[DATASET]
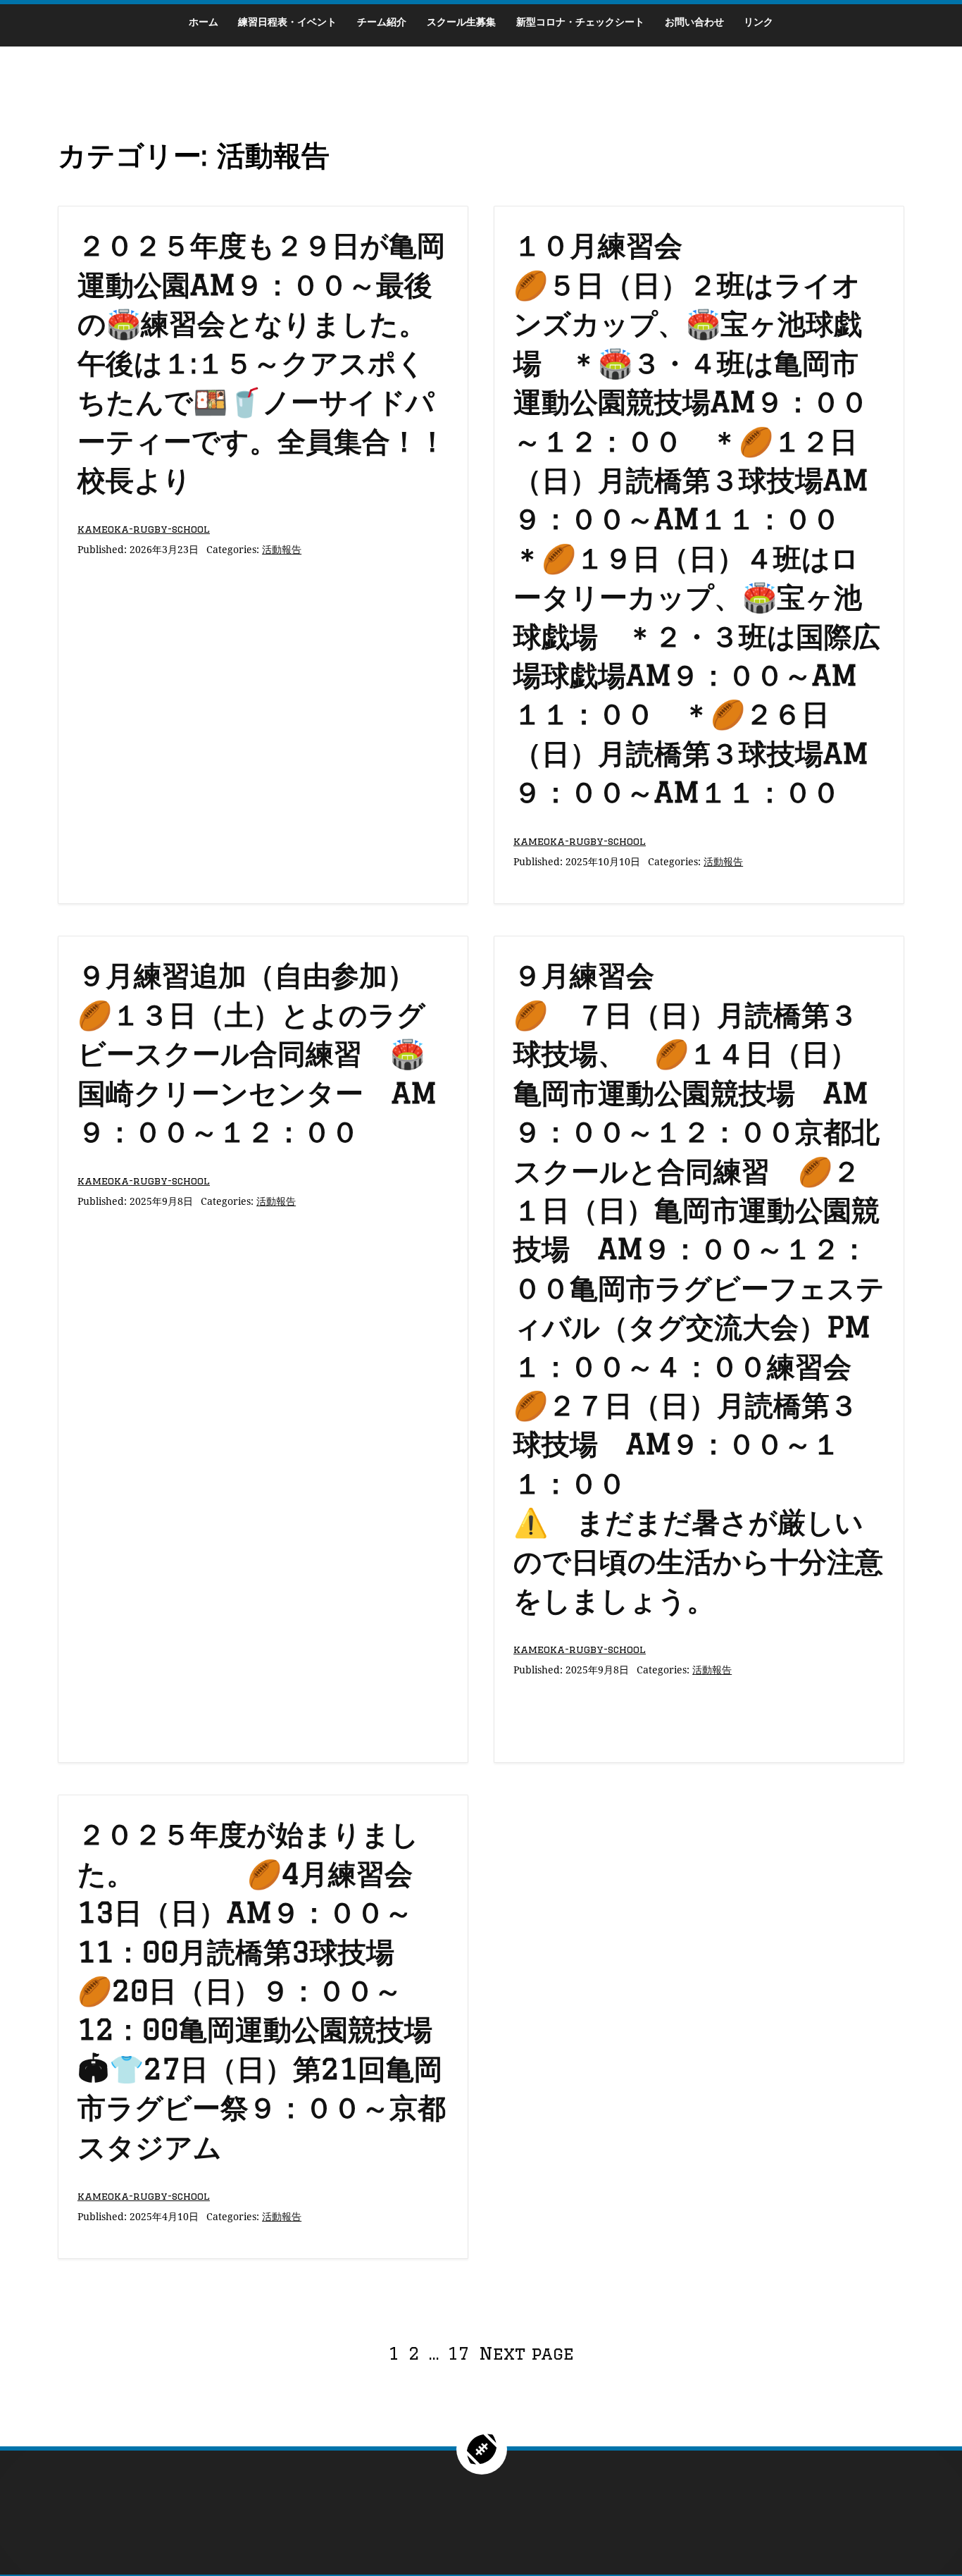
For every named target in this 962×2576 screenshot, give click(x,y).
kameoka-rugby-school (143, 529)
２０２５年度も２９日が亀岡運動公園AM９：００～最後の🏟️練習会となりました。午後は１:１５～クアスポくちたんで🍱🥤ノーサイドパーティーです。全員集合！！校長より (261, 362)
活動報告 (281, 549)
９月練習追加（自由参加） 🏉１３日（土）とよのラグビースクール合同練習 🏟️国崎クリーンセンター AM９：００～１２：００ (401, 1053)
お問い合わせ (694, 21)
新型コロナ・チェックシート (580, 21)
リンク (758, 21)
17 (459, 2353)
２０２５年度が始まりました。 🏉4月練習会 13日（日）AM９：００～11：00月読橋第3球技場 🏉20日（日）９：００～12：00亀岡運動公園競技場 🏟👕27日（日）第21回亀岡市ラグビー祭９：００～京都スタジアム (269, 1990)
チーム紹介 (381, 21)
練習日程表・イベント (287, 21)
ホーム (203, 21)
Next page (526, 2353)
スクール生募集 (461, 21)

[AIM OF THE TASK]
Please retype the whole listing above exactly, without any of its images.

[SOLUTION]
For every named target in this 962×2576 screenshot, give click(x,y).
kameoka-rugby-school (143, 529)
２０２５年度も２９日が亀岡運動公園AM９：００～最後の🏟️練習会となりました。午後は１:１５～クアスポくちたんで🍱🥤ノーサイドパーティーです。全員集合！！校長より (261, 362)
活動報告 (281, 549)
９月練習追加（自由参加） 🏉１３日（土）とよのラグビースクール合同練習 🏟️国崎クリーンセンター AM９：００～１２：００ (401, 1053)
お問い合わせ (694, 21)
新型コロナ・チェックシート (580, 21)
リンク (758, 21)
17 (459, 2353)
２０２５年度が始まりました。 🏉4月練習会 13日（日）AM９：００～11：00月読橋第3球技場 🏉20日（日）９：００～12：00亀岡運動公園競技場 🏟👕27日（日）第21回亀岡市ラグビー祭９：００～京都スタジアム (269, 1990)
チーム紹介 (381, 21)
練習日程表・イベント (287, 21)
ホーム (203, 21)
Next page (526, 2353)
スクール生募集 (461, 21)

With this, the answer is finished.